Figure 7: Intrinsic E3 activity and nucleosome recognition each contribute to the rate of Histone H2A ubiquitination.

(a) Nucleosome ubiquitination catalysed by PCGF4 and PCGF5 at the indicated time points. (b) Identities and positions of residues important for nucleosome ubiquitination. RING1B K97 and R98, as well as PCGF4 K62 and R64 (shown at top) were shown previously to be functionally important³⁷. The residues in PCGF5 at positions equivalent to K62 and R64 are E62 and N64. There is an additional charged residue E67 that contributes to the acidic surface patch of PCGF5. (c,d) Mutants of PCGF4 and PCGF5 evaluated in a quantitative nucleosome ubiquitination assay.
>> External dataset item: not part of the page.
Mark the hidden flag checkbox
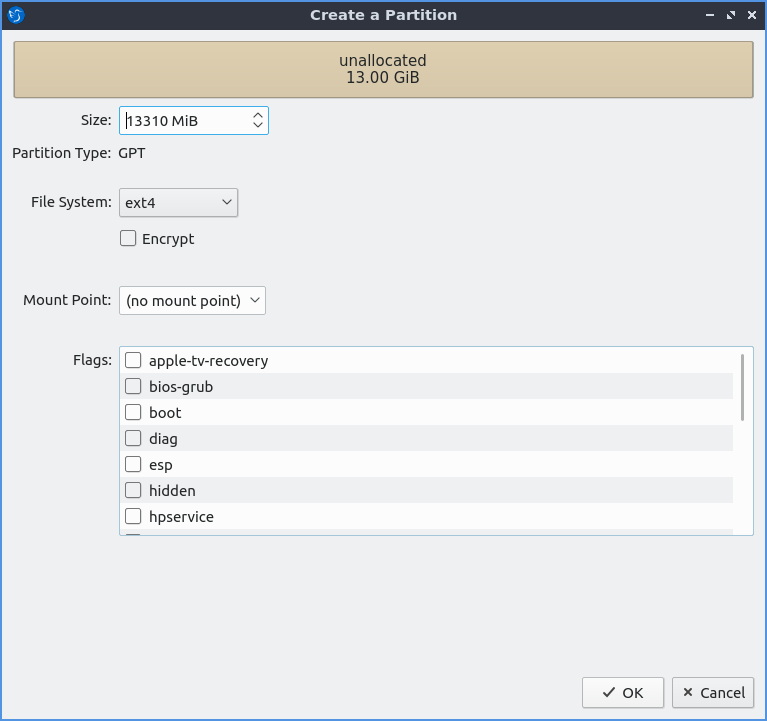The height and width of the screenshot is (721, 767). pos(133,491)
Incorporation of Alexa Fluor 488-tagged ubiquitin into H2A K119ub1 was quantified as described in Methods. Reactions were run in three independent experiments and data presented as mean value±s.e.m. (c) Wild-type complex (P4) is compared with the most active chimeric mutant shown in Fig. 5 (P4 SM), a mutant exchanging basic patch residues for those residues present in PCGF5 (P4 BP≡PCGF4 K62E/R64N), and a combination of P4 SM and P4 BP (P4 SM+BP). For the fastest reaction (P4 SM), product disappears at later time points because of conversion to a second product that appears to be H2Aub2 (see Supplementary Fig. 9a). (d) H2A K119ub1 formation catalysed by PCGF5 mutant complexes analogous to the PCGF4 variants shown in c. In the case of the P5 BP mutant, the flanking acidic residue E67 was also changed to the corresponding PCGF4 amino acid (E62K/N64R/E67L) to fully switch the charged patch from acidic to basic.